Di dua ruang besar yang dipisahkan lorong, tampak bayi-bayi yang tergolek tenang, tetapi ada juga yang sedang unjuk kemampuan tarik suaranya dengan menangis. Di lantai III panti asuhan Bayi Sehat-Bandung ini, bayi-bayi terlantar ditempatkan. Ruang sebelah kiri terasa lebih ramai daripada sebelah kanan. Mungkin karena dihuni oleh bayi-bayi yang merasakan kesegaran setelah dimandikan.
Di ruang sebelah kanan, tampak bayi-bayi merah yang lebih tenang. Ada yang tidur, ada yang bermain dengan teman seboksnya, dan ada juga yang sedang memainkan jari-jari tangan. Di dekat boks berwarna kuning, ada seorang ibu muda yang sedang menimang-nimang bayi yang diinginkannya. Sang suami ikut bermain dengan bayi yang digendong istrinya. "Ini bayi yang kita mau untuk dijadikan anak asuh, kita memilihnya karena ia mirip istri saya", ungkap calon ayah bayi ini. Di sudut ruang lainnya, ada sepasang suami-istri yang berumur setengah baya sedang bermain-main dengan calon anak asuhnya.
Untuk menjadi orang tua asuh tidak semudah yang diperkirakan. Calon orang tua asuh harus melakukan pendekatan dengan sering melakukan kunjungan agar terjadi kontak batin yang tulus antara orang tua dan bayi. Biasanya, mereka yang tertarik untuk menjadi orang tua asuh adalah pasangan yang belum dikaruniai anak.
Suara tangis tiga orang bayi yang saling bersautan terdengar dari ruang sebelah kiri lantai III ini. Ternyata, mereka sedang menunggu giliran untuk mandi sore. Mungkin karena kesal menunggu giliran, bayi-bayi itu menangis sekuat tenaga.
Seorang gadis berkerudung dengan memakai kaos warna merah terlihat cekatan memandikan bayi-bayi itu satu per satu. Air untuk memandikan bayi-bayi itu ada di boks pemandian yang didekatkan dengan tempat tidur bayi sehingga ia tidak banyak mengeluarkan energi untuk berjalan ke sana-ke mari.
Di ruang ini, juga tidak sepi pengunjung.
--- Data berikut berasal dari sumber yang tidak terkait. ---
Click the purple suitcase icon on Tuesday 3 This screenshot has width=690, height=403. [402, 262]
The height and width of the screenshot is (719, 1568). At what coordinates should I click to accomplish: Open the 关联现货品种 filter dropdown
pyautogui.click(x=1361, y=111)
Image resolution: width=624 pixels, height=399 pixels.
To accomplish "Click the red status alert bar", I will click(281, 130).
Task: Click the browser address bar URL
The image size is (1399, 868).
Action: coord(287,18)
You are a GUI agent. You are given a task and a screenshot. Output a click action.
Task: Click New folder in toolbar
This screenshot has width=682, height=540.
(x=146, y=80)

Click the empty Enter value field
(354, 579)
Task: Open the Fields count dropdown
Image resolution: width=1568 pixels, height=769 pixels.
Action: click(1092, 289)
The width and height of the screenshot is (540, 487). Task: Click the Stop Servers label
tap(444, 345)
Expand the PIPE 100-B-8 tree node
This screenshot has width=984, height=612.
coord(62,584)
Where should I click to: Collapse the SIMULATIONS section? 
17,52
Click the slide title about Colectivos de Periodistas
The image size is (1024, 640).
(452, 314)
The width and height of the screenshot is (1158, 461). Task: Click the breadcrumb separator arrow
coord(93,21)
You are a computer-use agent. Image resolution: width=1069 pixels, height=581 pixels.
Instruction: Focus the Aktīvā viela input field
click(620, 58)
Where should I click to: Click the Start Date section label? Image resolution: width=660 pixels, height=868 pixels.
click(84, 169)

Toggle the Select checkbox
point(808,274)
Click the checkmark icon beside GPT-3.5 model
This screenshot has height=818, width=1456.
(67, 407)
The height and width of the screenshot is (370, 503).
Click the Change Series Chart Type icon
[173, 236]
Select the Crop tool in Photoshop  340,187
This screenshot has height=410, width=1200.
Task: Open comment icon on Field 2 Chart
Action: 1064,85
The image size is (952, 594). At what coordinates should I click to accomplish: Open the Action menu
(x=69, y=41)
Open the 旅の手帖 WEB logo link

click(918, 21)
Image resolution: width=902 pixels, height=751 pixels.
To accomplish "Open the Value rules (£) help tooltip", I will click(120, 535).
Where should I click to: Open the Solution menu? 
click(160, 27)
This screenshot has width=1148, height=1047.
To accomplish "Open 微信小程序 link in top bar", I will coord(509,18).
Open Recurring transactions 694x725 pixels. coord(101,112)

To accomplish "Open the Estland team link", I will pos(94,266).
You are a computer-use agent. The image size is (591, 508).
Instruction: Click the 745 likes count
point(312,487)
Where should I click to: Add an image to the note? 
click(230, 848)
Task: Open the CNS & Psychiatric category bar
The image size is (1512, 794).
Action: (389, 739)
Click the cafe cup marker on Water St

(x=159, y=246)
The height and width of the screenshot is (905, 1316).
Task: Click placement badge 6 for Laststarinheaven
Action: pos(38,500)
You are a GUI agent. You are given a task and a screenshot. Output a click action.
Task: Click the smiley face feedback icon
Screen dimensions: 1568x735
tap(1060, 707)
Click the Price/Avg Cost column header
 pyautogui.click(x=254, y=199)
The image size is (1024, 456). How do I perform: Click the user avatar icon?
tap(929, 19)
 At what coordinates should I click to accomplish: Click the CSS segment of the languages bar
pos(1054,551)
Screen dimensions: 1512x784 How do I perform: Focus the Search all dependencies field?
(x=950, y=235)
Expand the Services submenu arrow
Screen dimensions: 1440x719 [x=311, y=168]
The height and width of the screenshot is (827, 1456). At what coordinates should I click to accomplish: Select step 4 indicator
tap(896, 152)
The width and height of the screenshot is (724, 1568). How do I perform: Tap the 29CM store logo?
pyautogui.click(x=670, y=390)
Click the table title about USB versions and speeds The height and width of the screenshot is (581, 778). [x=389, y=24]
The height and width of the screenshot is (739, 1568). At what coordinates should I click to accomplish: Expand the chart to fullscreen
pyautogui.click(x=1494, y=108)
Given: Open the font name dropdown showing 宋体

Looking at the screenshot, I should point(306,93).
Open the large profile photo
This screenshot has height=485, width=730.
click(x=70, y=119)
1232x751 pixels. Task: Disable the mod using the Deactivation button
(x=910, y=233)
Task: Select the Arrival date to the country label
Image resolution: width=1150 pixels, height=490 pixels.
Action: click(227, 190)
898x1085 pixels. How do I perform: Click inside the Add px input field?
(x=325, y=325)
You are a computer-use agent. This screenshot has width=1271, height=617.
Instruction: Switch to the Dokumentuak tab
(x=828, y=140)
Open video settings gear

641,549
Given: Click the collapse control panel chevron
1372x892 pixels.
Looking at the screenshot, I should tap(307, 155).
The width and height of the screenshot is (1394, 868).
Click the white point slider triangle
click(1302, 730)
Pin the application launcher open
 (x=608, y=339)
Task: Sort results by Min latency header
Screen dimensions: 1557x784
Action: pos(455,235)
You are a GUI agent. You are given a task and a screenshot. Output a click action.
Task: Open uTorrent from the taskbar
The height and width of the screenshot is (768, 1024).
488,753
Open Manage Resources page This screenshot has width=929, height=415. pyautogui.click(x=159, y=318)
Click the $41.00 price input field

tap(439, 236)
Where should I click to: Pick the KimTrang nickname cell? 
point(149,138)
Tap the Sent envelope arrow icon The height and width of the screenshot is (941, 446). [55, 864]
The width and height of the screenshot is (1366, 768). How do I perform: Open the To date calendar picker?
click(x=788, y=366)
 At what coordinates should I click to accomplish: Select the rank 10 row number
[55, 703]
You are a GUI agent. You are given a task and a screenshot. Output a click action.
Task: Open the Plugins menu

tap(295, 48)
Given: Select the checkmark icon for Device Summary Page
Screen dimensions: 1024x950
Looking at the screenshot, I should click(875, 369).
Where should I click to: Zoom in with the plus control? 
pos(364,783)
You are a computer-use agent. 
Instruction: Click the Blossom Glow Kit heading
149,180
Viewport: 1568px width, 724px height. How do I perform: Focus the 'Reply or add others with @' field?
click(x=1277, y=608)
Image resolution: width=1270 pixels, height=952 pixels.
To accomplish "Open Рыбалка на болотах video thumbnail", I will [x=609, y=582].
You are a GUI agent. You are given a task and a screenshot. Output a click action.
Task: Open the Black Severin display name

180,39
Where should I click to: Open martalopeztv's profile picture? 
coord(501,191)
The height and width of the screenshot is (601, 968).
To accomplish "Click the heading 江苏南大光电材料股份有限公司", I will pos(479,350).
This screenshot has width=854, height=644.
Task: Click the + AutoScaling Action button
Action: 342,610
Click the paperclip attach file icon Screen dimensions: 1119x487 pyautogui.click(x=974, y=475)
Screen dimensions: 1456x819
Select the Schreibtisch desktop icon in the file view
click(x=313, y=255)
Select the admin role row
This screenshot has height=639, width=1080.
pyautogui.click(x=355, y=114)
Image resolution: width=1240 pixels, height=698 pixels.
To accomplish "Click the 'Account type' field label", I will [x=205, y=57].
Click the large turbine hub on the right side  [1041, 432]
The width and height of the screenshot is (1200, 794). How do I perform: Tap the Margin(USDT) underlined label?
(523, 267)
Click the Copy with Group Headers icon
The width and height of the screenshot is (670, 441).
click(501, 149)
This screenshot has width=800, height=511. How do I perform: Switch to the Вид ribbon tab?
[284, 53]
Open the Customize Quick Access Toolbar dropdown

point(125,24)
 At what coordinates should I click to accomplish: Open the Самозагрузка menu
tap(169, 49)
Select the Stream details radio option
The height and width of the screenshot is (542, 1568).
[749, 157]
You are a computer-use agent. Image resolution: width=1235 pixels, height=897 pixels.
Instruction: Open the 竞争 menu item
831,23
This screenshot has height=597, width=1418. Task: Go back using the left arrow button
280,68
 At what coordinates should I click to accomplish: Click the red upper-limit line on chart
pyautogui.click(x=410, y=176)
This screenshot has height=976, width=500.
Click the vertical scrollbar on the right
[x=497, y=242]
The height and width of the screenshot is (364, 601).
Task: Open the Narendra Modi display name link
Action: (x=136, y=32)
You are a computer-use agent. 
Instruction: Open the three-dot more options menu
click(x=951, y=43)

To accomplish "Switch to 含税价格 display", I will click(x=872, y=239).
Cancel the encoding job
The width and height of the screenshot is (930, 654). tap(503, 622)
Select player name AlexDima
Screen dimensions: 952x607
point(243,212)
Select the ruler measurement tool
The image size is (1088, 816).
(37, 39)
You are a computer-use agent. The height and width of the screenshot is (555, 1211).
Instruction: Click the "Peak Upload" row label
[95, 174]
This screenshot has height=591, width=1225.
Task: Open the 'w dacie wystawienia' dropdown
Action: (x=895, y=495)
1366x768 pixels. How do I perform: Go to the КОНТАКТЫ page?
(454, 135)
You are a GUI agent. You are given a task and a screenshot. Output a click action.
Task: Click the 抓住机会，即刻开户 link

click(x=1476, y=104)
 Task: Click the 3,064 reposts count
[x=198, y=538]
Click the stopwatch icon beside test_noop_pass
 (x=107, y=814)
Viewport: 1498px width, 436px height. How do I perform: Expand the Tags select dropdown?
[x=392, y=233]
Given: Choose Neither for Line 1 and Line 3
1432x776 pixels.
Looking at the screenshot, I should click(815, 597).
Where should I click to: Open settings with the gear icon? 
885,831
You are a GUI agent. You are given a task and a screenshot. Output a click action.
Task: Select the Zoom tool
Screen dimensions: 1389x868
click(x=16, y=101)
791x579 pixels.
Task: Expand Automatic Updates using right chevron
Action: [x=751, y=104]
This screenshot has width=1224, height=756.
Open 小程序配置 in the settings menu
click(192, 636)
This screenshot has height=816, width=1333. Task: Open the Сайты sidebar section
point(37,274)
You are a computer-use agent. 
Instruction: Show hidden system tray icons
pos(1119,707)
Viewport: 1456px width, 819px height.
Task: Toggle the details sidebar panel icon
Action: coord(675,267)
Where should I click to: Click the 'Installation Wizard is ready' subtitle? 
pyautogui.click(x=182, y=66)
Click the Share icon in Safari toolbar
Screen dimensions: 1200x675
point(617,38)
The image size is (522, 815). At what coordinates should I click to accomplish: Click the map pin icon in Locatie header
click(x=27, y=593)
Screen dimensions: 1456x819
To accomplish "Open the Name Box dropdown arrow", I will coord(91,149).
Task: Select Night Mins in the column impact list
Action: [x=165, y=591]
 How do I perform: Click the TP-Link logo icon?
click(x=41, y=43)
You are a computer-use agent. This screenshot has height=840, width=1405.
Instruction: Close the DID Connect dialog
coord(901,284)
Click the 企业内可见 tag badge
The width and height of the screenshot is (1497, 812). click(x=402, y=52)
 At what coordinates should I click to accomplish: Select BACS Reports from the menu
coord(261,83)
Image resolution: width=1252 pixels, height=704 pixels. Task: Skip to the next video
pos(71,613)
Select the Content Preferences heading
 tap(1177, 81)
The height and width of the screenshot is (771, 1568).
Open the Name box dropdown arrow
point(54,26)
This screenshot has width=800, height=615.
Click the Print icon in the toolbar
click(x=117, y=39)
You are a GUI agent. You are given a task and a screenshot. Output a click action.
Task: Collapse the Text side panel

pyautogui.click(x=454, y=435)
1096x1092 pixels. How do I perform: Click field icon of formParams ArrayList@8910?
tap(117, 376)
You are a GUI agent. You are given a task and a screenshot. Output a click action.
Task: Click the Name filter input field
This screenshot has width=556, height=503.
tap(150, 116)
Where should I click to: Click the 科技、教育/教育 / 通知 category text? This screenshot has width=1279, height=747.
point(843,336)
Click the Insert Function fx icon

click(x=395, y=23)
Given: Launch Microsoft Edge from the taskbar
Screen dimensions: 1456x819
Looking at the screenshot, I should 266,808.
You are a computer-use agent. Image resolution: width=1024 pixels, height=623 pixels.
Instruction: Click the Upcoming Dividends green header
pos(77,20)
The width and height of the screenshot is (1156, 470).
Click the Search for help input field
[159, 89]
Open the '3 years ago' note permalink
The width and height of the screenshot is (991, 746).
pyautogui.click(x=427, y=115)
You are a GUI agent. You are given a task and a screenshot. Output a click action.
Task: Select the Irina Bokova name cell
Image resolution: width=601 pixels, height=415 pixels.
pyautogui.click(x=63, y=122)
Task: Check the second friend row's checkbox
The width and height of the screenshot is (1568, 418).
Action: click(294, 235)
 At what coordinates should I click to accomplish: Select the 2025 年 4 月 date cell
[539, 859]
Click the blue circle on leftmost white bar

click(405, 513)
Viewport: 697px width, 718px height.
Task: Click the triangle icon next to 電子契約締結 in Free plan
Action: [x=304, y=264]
Seorang laki-laki muda sedang mengambil gambar istrinya bersama dengan calon buah hatinya dengan handycam. Mereka terlihat asyik bermain tanpa memedulikan kebisingan suara tangis di sekitarnya.
Ternyata, pengunjung tidak terbatas pada pasangan suami-istri. Beberapa gadis berusia tidak lebih dari tiga puluh tahunan dengan senangnya bercanda-ria di beberapa boks bayi. Tidak lama kemudian, muncul serombongan pelajar dengan membawa bingkisan memadati dua ruang itu. Satu dari sekian pengunjung adalah Euis Latifah. Gadis berusia 21 tahun ini awalnya hanya diajak temannya yang sudah beberapa kali berkunjung ke panti ini. Kunjungan pertamanya ini membawa kesan tersendiri. Ia senang dan merasa terhibur melihat bayi-bayi yang lucu. "Rasanya senang melihat anak kecil banyak", ungkap gadis bungsu ini. Dengan melihat keceriaan bayi-bayi, kerinduan akan hadirnya seorang adik dalam hidupnya terobati.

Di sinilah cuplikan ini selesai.